O que fizemos foi apresentar, de forma compreensível, na homepage do Governo do Amapá, todas essas informações, incluindo os empenhos públicos, ou seja, o valor dos gastos, o beneficiário do gasto. E qualquer cidadão pode acessar esses dados. Basta que se entre na Internet, no endereço www.amapá.gov.br, para tomar conhecimento da vida orçamentária e financeira completa do Estado do Amapá.

Isso é fundamental. Como cidadão, contribuinte, pagador de imposto, quero saber e seguir para onde vai e em que é gasta a minha contribuição.

Uma vez aberta a página, vamos localizar à direita da tela uma janela chamada Gestão do Dinheiro Público. Clicamos nessa janela, e será aberta, então, a página do Siafem, o Sistema Integrado de Administração Financeira para Estados e Municípios, que foi decodificado, simplificado e disponibilizado para qualquer cidadão, podendo este compreender como são feitos esses gastos.

Por curiosidade, vou recomendar aos que estão nos assistindo pela TV Senado, aos que estão na galeria, aos nobres Senadores e Senadoras, que abram, na homepage, por exemplo, um gasto feito pela Fundação Estadual de Cultura do Amapá. Ali estará lançado o empenho que remunerou um cidadão, no valor de R$1.095,00. Constará também o histórico, a explicação, o porquê de esse cidadão ter recebido do Estado esse valor. É que esse cidadão é autor e ator de uma peça chamada Noite das Máscaras, apresentada no aniversário da cidade de Macapá e presenciada pelo público. Nesse caso, não houve problema algum, visto que o dinheiro foi bem gasto, pois produziu um serviço, um espetáculo.

            Continuando a pesquisa, encontramos também, por mera curiosidade nossa, um novo empenho, o de nº 243, que nos informa que o dinheiro do contribuinte, no valor de R$6 mil, foi pago a Marcos Franciney Alves Rabelo, para ele adestrar cães física e mentalmente, em um projeto esportivo chamado Agility. Nesse caso, começa uma complicação, porque o contribuinte viu os seus R$6 mil serem gastos para adestramento de cães em uma Fundação de Cultura.

V. Exªs sabem que está na moda usar nomes em língua inglesa, como projeto Agility, por exemplo, para significar “modernidade”, bem melhores do que os que inventamos no nosso mundo subdesenvolvido, que só fala o português dos nossos bisavós.

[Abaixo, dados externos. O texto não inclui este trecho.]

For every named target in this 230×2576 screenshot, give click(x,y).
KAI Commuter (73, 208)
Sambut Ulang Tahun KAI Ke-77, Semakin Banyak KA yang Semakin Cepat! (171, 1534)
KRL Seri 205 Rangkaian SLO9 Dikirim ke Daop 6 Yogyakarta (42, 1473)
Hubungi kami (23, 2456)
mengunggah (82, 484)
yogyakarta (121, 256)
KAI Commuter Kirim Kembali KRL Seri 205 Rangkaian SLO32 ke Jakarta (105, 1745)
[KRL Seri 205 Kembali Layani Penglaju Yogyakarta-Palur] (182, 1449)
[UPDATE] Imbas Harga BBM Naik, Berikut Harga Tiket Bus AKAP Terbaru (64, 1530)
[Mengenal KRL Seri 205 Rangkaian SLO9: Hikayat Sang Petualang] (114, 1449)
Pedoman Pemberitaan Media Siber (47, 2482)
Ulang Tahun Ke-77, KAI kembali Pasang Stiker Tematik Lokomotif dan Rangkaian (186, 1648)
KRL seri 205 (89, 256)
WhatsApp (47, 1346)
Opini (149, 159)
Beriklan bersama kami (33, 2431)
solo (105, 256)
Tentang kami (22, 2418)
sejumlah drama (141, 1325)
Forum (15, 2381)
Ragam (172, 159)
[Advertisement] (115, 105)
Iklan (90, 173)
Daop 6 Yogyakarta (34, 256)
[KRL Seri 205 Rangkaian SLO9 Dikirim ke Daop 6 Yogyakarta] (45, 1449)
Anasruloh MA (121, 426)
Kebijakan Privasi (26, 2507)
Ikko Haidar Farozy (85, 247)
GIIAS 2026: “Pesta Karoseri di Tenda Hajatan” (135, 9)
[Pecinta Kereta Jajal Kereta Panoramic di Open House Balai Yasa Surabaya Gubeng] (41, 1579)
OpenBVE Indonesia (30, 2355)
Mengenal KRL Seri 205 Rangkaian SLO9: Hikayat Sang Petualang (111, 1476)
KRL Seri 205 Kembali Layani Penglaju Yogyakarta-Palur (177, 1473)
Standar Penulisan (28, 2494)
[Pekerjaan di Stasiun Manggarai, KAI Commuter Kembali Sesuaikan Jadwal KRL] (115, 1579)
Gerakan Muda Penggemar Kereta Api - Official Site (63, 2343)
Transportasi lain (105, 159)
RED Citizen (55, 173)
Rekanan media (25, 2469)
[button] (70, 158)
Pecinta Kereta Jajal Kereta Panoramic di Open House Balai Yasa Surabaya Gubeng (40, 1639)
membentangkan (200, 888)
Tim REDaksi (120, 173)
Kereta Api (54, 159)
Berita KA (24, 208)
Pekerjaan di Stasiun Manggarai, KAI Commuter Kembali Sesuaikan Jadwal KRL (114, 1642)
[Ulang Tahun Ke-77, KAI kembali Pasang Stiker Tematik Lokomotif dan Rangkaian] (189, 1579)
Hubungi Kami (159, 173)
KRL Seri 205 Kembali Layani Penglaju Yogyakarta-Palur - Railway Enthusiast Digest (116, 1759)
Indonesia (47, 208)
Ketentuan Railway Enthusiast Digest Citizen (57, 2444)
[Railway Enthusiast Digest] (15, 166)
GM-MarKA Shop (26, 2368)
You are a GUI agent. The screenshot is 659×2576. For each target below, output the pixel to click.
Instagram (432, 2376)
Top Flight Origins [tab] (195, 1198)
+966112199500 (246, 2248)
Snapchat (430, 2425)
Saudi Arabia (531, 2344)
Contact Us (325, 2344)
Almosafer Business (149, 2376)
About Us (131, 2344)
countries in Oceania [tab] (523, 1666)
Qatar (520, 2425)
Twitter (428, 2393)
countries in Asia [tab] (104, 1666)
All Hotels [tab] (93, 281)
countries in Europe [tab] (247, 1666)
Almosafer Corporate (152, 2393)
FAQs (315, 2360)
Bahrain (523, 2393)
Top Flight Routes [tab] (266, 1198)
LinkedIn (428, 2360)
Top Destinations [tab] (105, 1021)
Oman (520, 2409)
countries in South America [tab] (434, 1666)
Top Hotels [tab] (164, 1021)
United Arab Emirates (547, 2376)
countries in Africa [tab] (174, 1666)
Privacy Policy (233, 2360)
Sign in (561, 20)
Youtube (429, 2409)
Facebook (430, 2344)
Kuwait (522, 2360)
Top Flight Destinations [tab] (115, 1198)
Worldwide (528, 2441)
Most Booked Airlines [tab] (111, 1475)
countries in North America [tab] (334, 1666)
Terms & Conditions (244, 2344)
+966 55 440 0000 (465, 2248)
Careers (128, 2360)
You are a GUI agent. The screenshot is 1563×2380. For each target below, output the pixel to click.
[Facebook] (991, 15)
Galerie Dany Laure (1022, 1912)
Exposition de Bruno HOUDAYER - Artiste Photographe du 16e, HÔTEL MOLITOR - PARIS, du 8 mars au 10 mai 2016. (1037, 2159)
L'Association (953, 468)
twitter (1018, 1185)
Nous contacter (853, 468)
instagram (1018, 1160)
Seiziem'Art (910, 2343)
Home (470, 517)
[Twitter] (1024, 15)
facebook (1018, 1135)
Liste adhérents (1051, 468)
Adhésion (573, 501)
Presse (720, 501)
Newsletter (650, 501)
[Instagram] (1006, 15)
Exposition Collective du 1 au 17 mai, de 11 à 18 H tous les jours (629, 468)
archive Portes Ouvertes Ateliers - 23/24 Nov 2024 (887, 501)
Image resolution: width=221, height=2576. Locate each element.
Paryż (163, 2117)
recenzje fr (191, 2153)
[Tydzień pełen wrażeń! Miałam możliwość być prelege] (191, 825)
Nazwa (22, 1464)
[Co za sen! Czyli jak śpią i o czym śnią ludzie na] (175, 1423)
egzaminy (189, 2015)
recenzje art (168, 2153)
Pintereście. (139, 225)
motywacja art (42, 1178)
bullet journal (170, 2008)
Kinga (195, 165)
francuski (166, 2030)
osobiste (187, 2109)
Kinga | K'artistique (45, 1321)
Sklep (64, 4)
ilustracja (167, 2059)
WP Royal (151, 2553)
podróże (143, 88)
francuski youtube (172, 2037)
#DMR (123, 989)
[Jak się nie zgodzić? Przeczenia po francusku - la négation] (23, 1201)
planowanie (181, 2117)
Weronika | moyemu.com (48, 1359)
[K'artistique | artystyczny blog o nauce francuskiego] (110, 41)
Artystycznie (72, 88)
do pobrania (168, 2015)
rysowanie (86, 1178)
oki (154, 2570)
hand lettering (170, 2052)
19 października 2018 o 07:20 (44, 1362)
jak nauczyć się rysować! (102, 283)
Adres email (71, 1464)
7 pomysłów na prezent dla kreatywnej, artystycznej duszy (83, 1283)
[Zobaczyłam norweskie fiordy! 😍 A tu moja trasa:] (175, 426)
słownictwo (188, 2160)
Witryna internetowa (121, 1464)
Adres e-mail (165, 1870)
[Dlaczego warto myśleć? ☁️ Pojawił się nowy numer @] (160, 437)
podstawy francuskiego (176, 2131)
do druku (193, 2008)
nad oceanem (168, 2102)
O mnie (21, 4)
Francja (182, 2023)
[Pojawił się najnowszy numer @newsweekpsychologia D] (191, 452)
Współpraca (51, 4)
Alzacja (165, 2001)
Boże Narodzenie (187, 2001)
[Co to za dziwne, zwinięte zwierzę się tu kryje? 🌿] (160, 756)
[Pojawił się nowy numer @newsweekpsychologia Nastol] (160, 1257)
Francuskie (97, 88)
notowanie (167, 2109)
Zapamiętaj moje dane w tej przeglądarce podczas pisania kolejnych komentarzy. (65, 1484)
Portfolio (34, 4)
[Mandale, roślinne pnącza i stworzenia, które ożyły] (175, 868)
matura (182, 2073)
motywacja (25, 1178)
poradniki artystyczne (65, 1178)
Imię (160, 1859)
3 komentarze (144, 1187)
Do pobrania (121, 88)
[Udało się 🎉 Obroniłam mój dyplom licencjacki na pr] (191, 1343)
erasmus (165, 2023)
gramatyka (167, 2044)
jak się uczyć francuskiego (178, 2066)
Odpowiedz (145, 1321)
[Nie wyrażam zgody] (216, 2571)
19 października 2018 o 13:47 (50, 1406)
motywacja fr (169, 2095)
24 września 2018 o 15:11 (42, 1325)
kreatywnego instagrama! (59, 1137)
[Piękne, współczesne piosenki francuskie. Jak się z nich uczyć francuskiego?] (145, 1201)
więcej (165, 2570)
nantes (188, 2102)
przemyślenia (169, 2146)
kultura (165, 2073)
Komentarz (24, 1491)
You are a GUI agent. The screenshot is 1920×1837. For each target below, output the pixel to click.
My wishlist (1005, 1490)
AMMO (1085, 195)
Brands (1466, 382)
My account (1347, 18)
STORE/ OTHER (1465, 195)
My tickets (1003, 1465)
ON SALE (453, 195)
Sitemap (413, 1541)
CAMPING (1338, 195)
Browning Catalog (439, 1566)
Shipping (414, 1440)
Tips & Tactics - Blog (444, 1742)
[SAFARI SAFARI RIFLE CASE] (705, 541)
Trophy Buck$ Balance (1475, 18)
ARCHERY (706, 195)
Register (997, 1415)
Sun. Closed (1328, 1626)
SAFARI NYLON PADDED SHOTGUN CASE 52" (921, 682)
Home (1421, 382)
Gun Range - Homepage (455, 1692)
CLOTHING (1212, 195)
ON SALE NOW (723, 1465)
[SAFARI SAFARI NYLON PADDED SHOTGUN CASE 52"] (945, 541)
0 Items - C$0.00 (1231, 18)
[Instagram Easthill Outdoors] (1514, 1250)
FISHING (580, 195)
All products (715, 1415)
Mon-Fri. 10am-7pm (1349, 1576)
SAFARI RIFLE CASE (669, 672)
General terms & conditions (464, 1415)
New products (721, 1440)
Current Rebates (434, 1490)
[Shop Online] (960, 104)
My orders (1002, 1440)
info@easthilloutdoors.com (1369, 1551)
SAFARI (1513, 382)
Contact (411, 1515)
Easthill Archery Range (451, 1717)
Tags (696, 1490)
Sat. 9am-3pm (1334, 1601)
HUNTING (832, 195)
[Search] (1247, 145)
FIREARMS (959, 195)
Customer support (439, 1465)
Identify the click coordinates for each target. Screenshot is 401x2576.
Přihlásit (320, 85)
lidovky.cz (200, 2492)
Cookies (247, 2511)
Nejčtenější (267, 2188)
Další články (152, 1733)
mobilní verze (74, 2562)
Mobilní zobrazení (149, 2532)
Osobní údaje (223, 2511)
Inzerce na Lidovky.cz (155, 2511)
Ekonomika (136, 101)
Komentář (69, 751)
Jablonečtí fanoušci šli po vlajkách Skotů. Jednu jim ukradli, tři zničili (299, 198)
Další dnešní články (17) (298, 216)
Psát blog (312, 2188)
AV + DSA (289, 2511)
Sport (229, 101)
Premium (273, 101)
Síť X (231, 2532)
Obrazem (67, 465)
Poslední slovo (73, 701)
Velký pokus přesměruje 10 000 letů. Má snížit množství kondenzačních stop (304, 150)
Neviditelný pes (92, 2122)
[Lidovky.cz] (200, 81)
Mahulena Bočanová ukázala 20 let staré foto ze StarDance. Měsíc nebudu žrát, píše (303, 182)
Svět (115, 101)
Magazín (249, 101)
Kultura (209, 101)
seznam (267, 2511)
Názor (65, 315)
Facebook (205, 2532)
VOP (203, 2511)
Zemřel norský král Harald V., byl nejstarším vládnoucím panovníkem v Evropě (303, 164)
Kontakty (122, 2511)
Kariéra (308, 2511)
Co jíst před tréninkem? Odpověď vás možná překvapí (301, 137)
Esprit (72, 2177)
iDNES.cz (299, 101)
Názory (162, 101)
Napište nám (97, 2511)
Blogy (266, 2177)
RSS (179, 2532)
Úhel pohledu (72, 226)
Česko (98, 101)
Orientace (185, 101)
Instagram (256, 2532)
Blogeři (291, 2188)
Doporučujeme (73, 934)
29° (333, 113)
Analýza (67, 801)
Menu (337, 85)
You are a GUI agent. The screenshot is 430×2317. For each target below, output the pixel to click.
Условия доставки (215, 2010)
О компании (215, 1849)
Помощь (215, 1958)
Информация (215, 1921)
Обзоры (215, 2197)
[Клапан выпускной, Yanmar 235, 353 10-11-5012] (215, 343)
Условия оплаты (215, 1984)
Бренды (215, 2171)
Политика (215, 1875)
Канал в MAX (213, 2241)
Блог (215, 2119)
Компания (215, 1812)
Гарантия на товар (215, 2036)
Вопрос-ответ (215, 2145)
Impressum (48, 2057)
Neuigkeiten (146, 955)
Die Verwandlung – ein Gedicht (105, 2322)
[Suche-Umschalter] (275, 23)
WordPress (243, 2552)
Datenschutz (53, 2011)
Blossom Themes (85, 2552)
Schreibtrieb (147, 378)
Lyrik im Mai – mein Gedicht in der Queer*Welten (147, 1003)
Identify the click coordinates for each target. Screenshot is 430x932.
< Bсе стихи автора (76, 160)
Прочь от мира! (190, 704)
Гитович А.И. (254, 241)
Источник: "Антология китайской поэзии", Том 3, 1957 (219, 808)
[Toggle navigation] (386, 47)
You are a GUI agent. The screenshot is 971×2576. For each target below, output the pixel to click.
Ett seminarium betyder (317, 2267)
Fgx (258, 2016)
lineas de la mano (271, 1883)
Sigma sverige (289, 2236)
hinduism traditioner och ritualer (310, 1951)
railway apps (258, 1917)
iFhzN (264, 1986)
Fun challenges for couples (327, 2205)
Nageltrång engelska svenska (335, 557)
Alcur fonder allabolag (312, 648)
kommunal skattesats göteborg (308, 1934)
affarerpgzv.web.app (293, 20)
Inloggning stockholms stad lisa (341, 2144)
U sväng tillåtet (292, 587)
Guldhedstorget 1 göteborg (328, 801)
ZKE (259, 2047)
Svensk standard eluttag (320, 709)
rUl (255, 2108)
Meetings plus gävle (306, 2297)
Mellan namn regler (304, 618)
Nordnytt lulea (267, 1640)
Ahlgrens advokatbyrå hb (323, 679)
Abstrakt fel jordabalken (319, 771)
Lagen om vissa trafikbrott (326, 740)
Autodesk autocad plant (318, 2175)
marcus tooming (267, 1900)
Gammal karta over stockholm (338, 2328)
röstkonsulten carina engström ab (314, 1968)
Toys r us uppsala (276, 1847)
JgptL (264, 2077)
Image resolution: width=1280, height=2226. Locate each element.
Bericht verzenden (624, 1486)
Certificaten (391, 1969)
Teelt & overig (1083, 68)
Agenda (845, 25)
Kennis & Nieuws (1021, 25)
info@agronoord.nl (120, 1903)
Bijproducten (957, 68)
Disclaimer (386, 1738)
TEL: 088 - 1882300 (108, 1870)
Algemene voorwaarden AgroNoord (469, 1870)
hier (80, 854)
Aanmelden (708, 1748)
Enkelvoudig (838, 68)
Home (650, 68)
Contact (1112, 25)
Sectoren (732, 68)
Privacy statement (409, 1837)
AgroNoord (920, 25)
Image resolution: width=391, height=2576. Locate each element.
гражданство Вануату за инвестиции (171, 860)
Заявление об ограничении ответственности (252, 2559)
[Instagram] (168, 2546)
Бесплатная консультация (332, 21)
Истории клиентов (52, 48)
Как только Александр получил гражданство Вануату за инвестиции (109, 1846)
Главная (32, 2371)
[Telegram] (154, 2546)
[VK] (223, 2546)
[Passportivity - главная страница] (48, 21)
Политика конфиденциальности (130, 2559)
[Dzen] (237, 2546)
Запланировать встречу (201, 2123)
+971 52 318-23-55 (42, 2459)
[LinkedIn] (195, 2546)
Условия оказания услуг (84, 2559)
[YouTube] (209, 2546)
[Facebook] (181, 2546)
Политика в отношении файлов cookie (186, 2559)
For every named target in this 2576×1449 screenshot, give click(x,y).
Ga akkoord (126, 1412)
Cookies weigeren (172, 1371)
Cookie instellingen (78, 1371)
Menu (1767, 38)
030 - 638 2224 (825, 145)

            Mas, afinal, o que será o projeto cultural Agility? Será para adestrar seres humanos? Mas a expressão adestrar só é usada para animais. Então, é um projeto para adestrar cães, conforme a antiga filosofia grega “mente sã em corpo são”. Será que é um projeto para treinar cães para servirem de guias para cegos, ou para treinar cães salva-vidas nas praias? Ou será para treinar cães para a polícia militar? Ou para treinar cães para policiar nossas casas e o nosso patrimônio? Enfim, tanto você como eu ficamos extremamente curiosos. E se não for nada disso? E se for uma explicação pouco inteligente para disfarçar uma despesa fantasma ou absurda? E se os gastos não estivessem na Internet? Se não tivéssemos acesso a essa informação pela Internet? Se não tivéssemos acesso à emissão do empenho do Governo, que determina o pagamento de R$6 mil correspondentes a esse tal Projeto Agility? Como ficaríamos sabendo dessa informação? Então, teríamos de entrar com requerimento de informação e o Governo levaria meses para dar a resposta. Entraríamos com uma ação civil pública, haveria uma investigação, e por aí afora. Na Internet, temos, imediatamente, a informação do empenho: o gasto ali consignado e para que foi feito esse gasto.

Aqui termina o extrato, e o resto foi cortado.